The West African Examinations Council (WAEC) has put the historical data of its exams on sale with rates going as much as over a million naira.
WAEC is the first to put its records on sale of the three major similar exams bodies in Nigeria: National Examinations Council and university admission exams body, Joint Admissions and Matriculation Board.
The foremost exams body, which conducts secondary school level examinations in West Africa, has a rich collection of exams records dating back decades. It started operations in Nigeria in 1952, running internal and external examinations annually.
The exams council had monopoly of the sector until 1999 when the Nigerian government set up NECO to administer equivalent exams. WAEC said so far at least 50 million candidates have written its examinations in Nigeria since its inception.
– Data on offer
On March 22, the exams body launched a new platform for its exams records, called Edustat. The platform, structured to provide education research and intelligence, is run by Sidmach Technologies Nigeria Limited, which the exams body says is its technical partner.

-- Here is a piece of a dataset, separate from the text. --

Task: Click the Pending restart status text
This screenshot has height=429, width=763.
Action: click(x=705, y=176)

At the launch of in Lagos, WAEC Nigeria’s head of national office, Patrick Areghan, said the platform would enable government agencies, corporate bodies, schools, researchers, and journalists, among others to access accurate statistics on WAEC examinations and students’ enrolment.

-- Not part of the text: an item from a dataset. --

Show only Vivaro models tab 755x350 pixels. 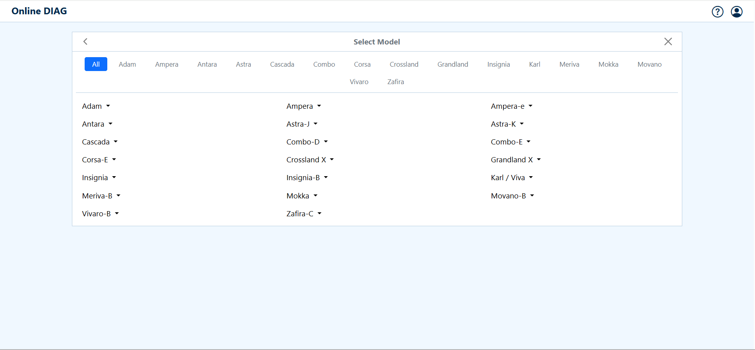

“The researchers as well as you the journalists and development partners can also make use of EDUSTAT platform for necessary statistics as they may need them for one purpose or the other,” he said.
Mr Areghan said the platform has great security and features to protect the privacy of users and candidates. Users are to pay “a token” to access data.
– Rates
The “token” starts from N15,000 and go as much as N1.2 million. The high rates mean many interested reviewers may not have access.

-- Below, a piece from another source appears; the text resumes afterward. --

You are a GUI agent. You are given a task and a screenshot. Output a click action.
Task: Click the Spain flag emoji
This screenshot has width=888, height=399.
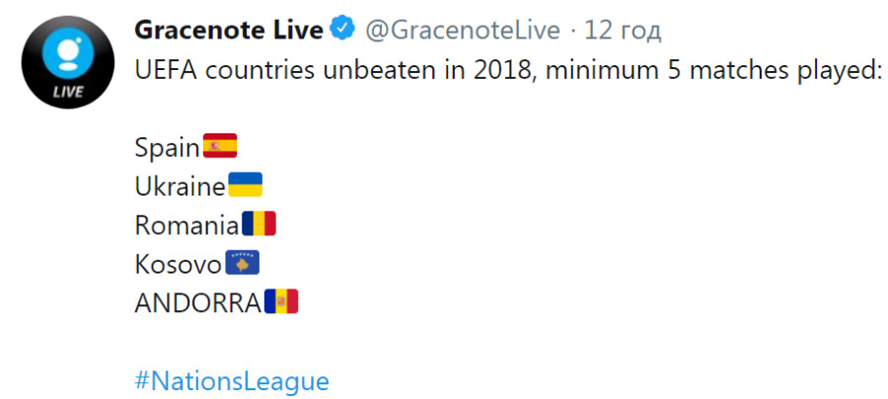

The platform offers exams years, number of subjects passed or failed, and credits made. It offers candidates performance insights, state performance analysis, candidate registration statistics, age distribution, unreleased result analysis, malpractice analysis, school to school comparisons and more.
Results can be disaggregated to individual schools, towns, states, region and nationwide.
To obtain data comparing the performance of all local government areas and all 36 states and Abuja in five subjects for 13 years, the system generates an invoice of N1.2 million.
For five local government areas without states data, the rate starts at N15,000. With one state added, it rises to N400,000 and with more, climbs to N800,000 and N1 million and above.
The data, previously available on request from WAEC offices, were previously hard to obtain. The offer appears to cover only 13 years for now, and has very limited free insights, which comprises mainly what they exams body releases to the public during the release of results each season.